A key industry figure has warned the next government not to cut back on ‘vital’ maintenance and renewals for the strategic road network (SRN).
The £25.3bn second Road Investment Strategy (RIS 2), which sets out how Highways England will manage and improve the SRN from 2020 to 2025, has yet to be published by the Department for Transport (DfT).
Before next month’s election was agreed Elliot Shaw, Highways England’s executive director of strategy and planning, told MPs: ‘We hope and expect that publication is fairly imminent. From our perspective, we need a new RIS in place by the start of the next road period, which is April next year.’
However, RIS2 will not now be published until after the election, allowing a new government to review it.

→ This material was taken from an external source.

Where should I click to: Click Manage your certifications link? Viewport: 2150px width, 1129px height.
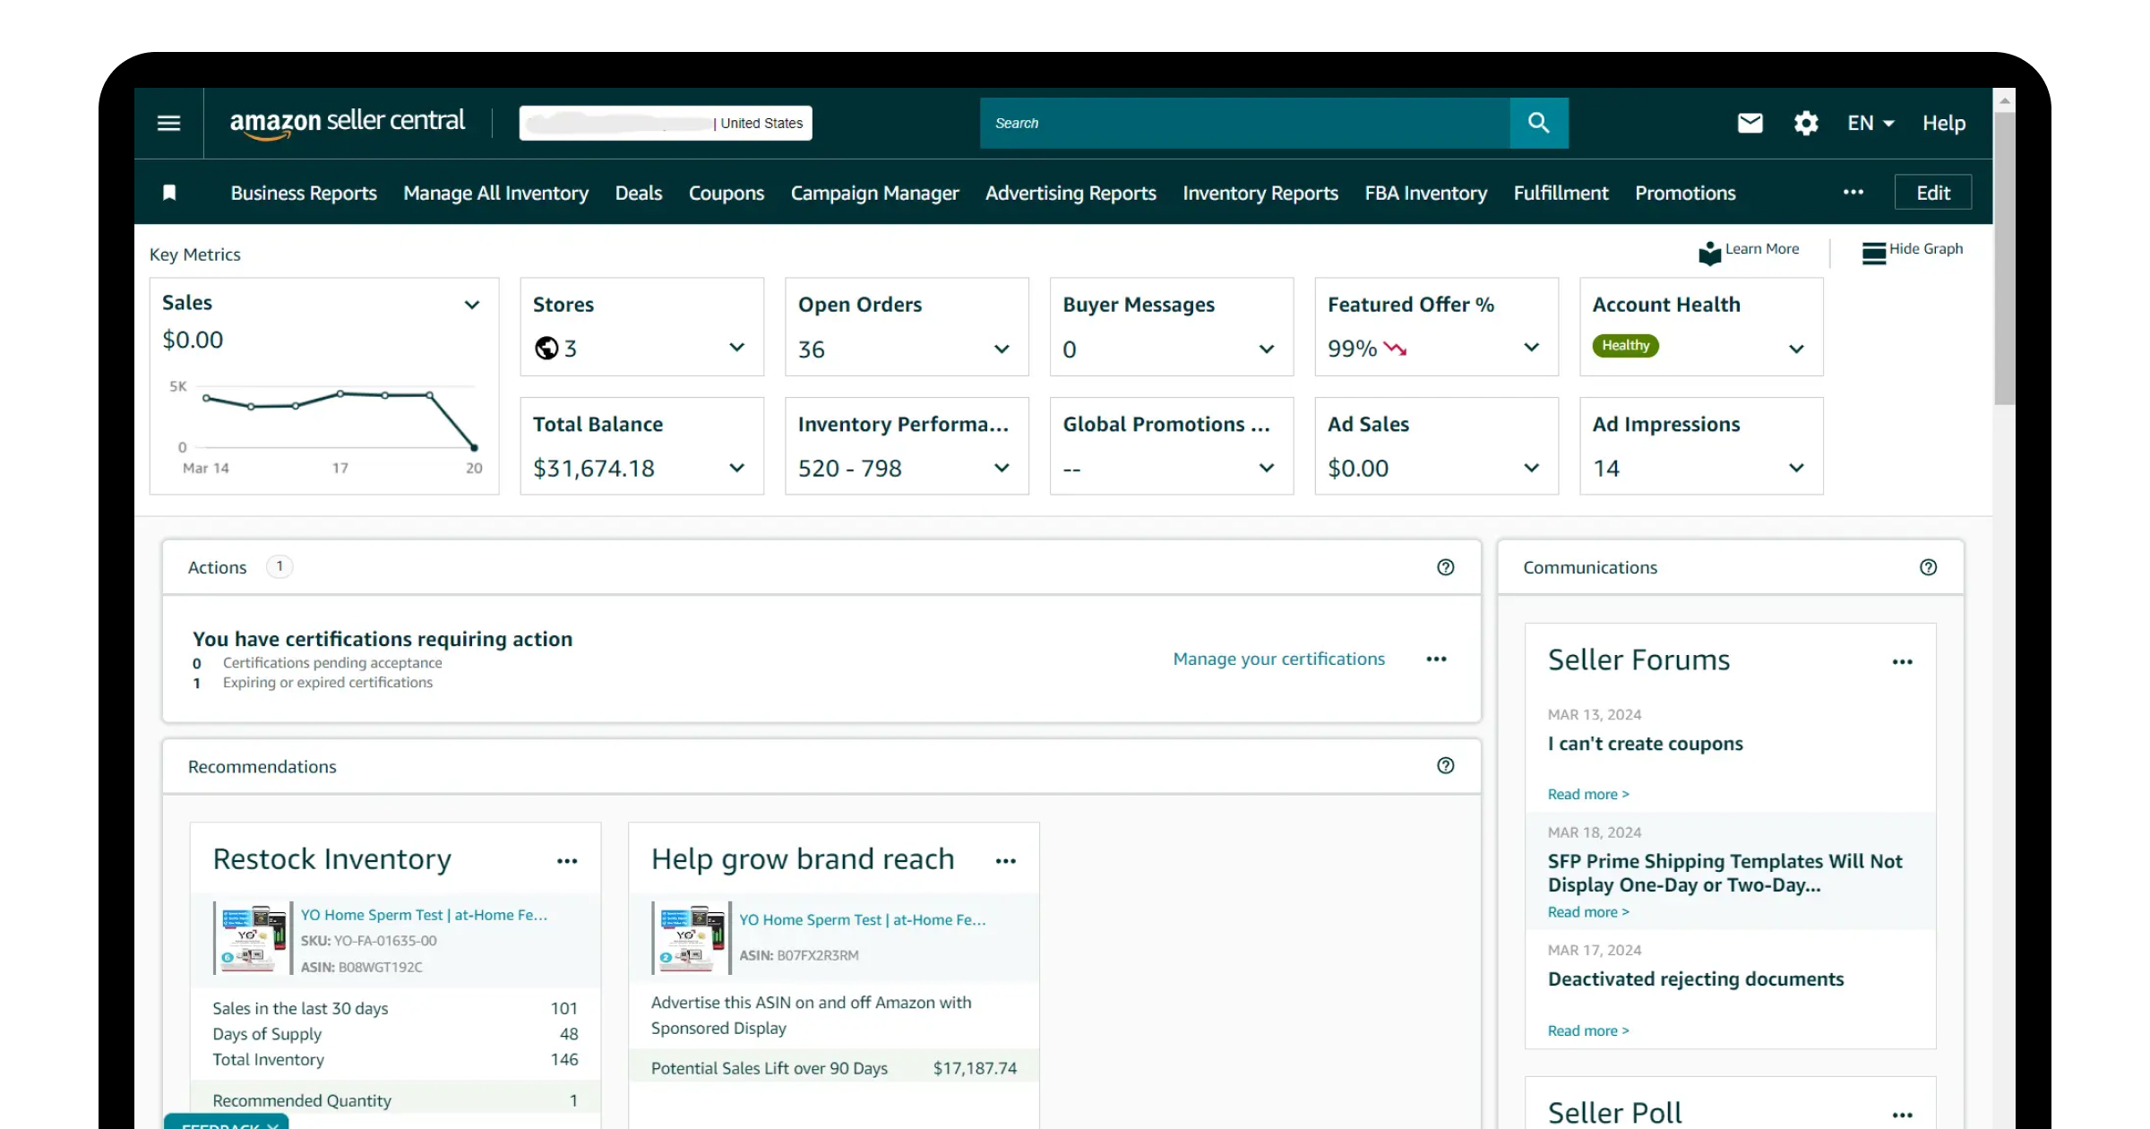[x=1278, y=659]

Speaking at an industry event, Steve Gooding, director of the RAC Foundation and a former DfT director, said: ‘While politically the focus is so often on enhancements – on big ticket schemes, Lower Thames Crossing, Stonehenge tunnel, stewardship of the network is vitally important. The quality of the network, the reliability of the network is vitally important.

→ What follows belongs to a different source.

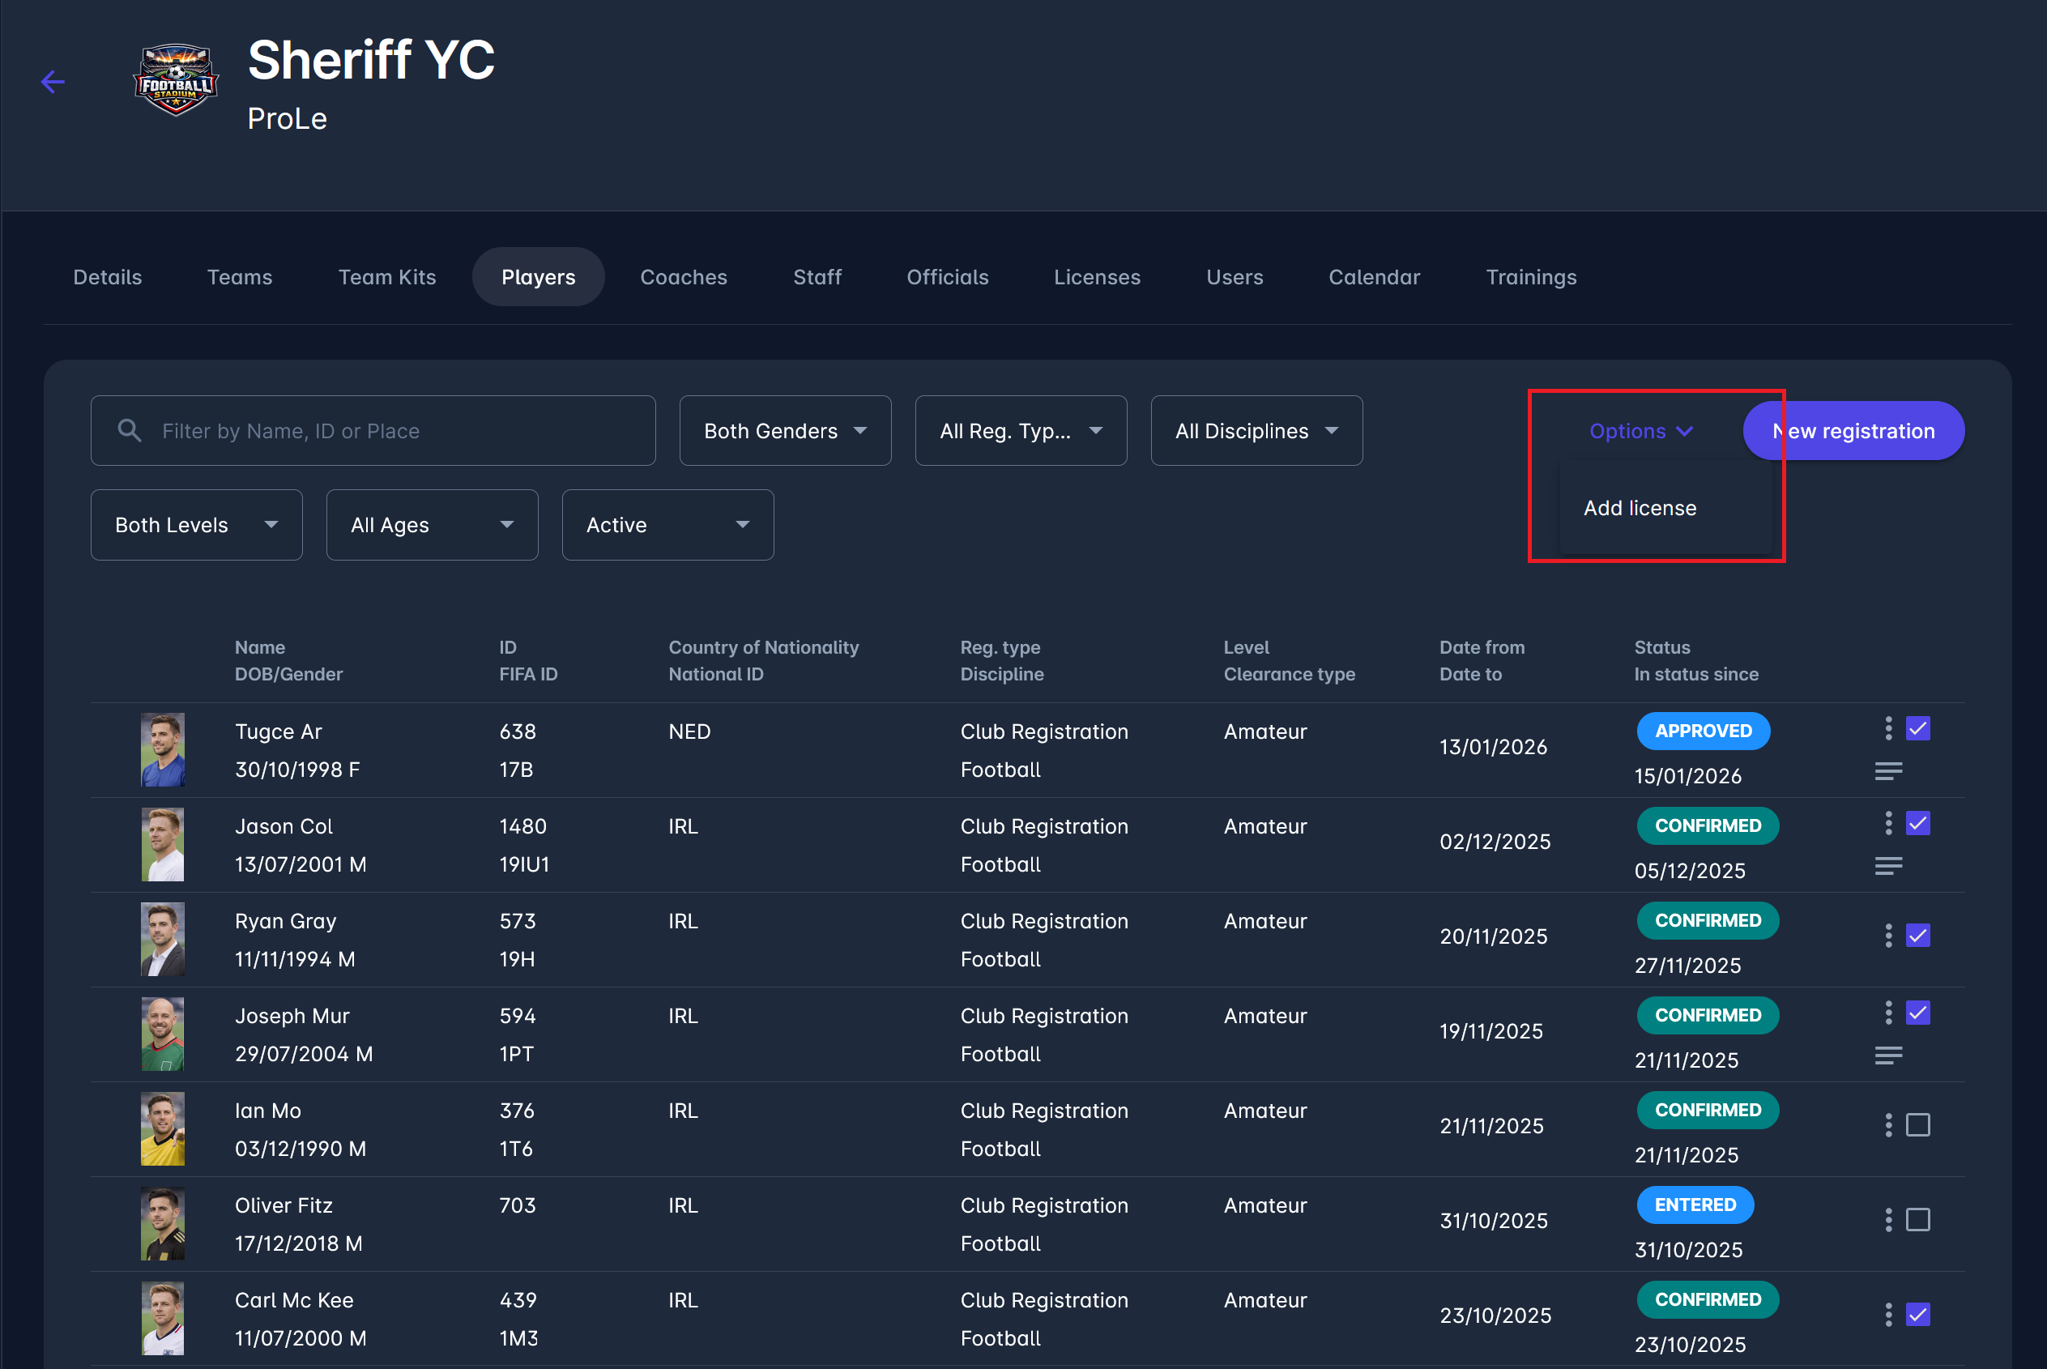Open notes lines icon for Jason Col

‘Even if the next government, once again, decides that it wants to be the greenest government ever and perhaps scale back on enhancements, I do hope that they don’t scale back on maintenance, which is so vital.’
He added: ‘We’ve all seen the rise in concern about the environment, about climate change in particular, about CO2. We know that traffic is a particular contributor to CO2 and tailpipe emissions. We’ve got over 30 million cars on the road in this country, the vast majority of which are fossil-fuelled.
‘So I do think there’s a risk that a new government - potentially could be a coalition, I suspect it wouldn’t be a Green Party government but it could well be a coalition with a particular environmental slant – could come in and at the very least pause and want to have a think about how much they are prepared to commission over the next five years.
‘And my plea to them would be for everything apart from the enhancement programme, could we not have the certainty for that? Because we are not about to start closing roads down, I don’t think; we are not about to stop needing the network, which is absolutely mission critical for our freight and logistics industry.
‘So I hope that the new government will form quickly and will say: this is a good framework, let’s crack on.’
The Stonehenge Tunnel and the roads for the Lower Thames Crossing, which will cost billions of pounds, are in fact outside RIS2 and currently unfunded.